> Fragmento
Refutar un mito es engorroso y poco saludable. Las ciudades son su pasado, sus leyendas, sus imposibles, sus exageraciones. Sin embargo, es interesante bajar al desván de la historia para desempolvar versiones ocultas, a pesar de que sean menos románticas que la voz que corrió de boca en boca durante décadas.
Dice el relato popular que Alfonsina Storni había acordado morir junto con el escritor Leopoldo Lugones, amigo íntimo que se envenenó en 1937. Pero a último momento desistió. En octubre de 1938, la escritora, abrumada por una profunda tristeza fruto de la pérdida de un amor, e inspirada por la decisión de su amigo, se dirigió hacia la playa y se internó caminando en el mar hasta que las olas le cortaron la respiración.
La imagen creada es la de una poetisa destruida por la angustia que se dirige a la muerte, vacilante. Probablemente la canción Alfonsina y el mar escrita por Ariel Ramírez y Félix Luna haya colaborado a diseñar esa versión romántica de su suicidio.
El cuadro fue muy distinto. La noche del martes 25 de octubre de 1938 Alfonsina concretó un plan que estaba fraguando hace largos meses. Mediante una intervención quirúrgica, a la que tuvo que someterse en 1935 para combatir un cáncer, le amputaron un seno. A pesar de que la cirugía sirvió para combatir en parte la enfermedad, la poetisa nunca se recuperó de aquella agresión, sentía que su cuerpo había sido mutilado, se reconocía incompleta, lo cual la hundió en una tremenda depresión que la acompañó los últimos años de su vida.

> Material proporcionado
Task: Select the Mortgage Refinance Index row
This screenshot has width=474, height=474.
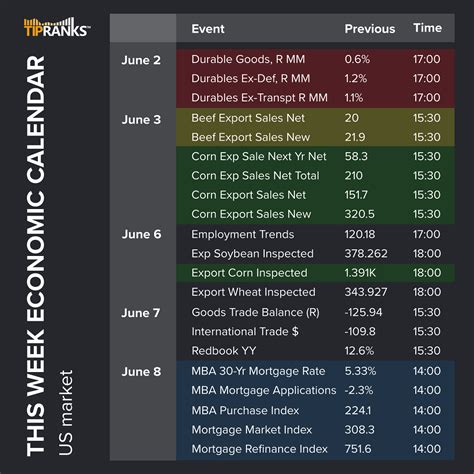Action: (x=315, y=449)
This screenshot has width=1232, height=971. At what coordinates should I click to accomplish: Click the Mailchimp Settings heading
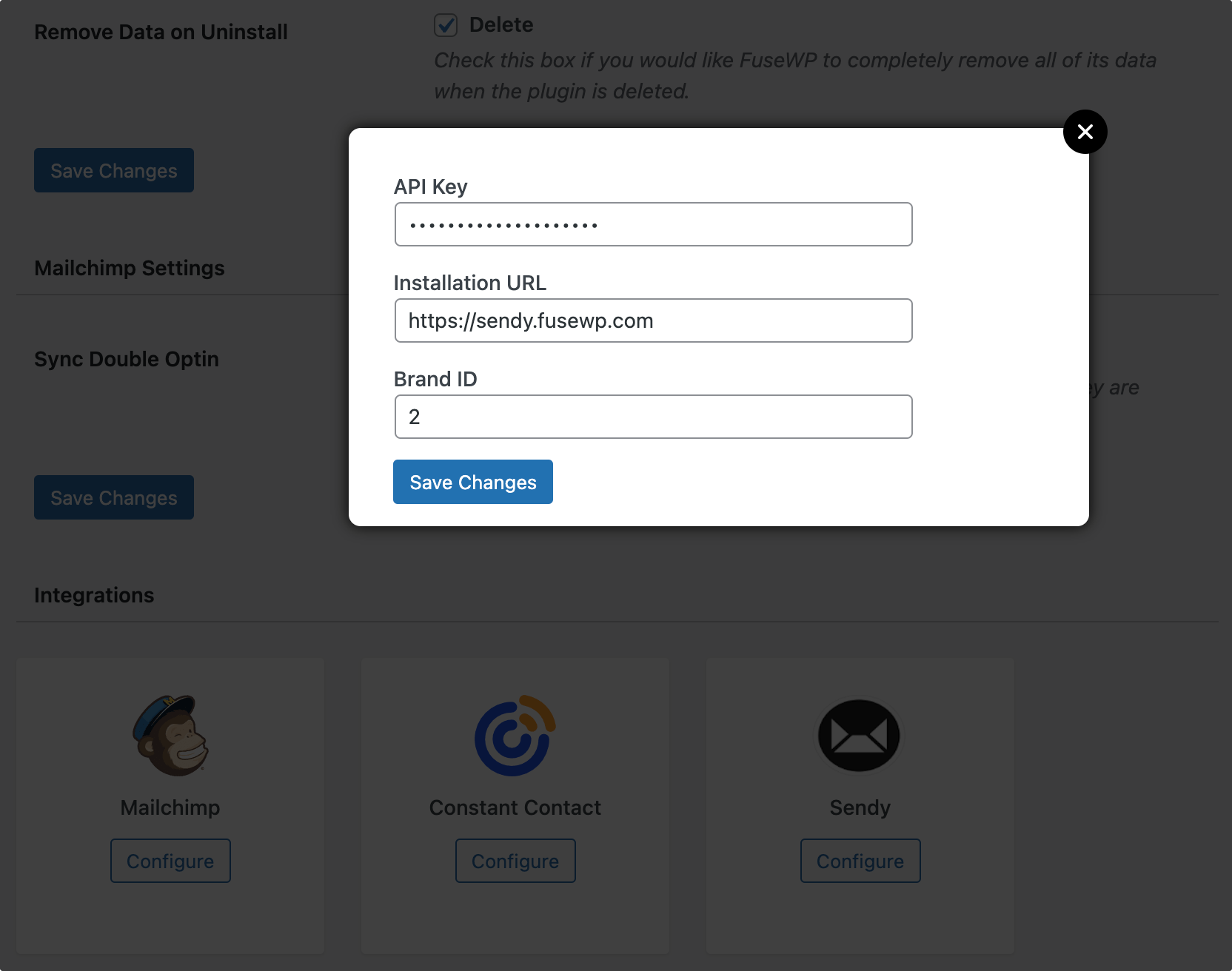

> Conjunto de tareas
[1] Reescribe de forma más breve el párrafo del fragmento que empieza con «El cuadro fue muy distinto», conservando sus datos principales.
[2] Según el fragmento, ¿en qué año se envenenó Leopoldo Lugones?
[3] Continúa el fragmento sobre Alfonsina Storni a partir de su última oración.
El listado es un material aparte que no guarda relación con el fragmento.

> Respuestas
[1] La realidad fue distinta: la noche del martes 25 de octubre de 1938, Alfonsina concretó un plan que preparaba desde hacía meses. En 1935 le habían amputado un seno en una operación contra el cáncer. Aunque la cirugía combatió en parte la enfermedad, ella nunca se recuperó. Se sentía mutilada e incompleta, y cayó en una honda depresión que la acompañó sus últimos años.

[2] En 1937.

[3]
También soportaba dolores agudos que sólo las dosis de morfina que se aplicaba diariamente eran capaz de calmar. Y sufría de neurastenia.
La ciudad elegida para terminar con su vida fue Mar del Plata, aunque ya había intentado suicidarse en el Río de la Plata y en el Tigre. No pudo por cuestiones del azar: una persona que la reconoció y se acercó a hablarle. Acorde al comportamiento de la mayoría de los suicidas, sentada en el escritorio de su habitación escribió una nota temblorosa en tinta roja que decía Me arrojo al mar.
Dos días antes había garabateado su famoso poema Voy a dormir, dedicado a su hijo, para las páginas del diario La Nación. Estos versos sirvieron como carta de despedida. Un dato curioso es que el lunes 24 por la mañana había querido comprar un revolver, pero no se lo vendieron porque, de acuerdo con una reglamentación de la época, las mujeres no podían portar armas de fuego.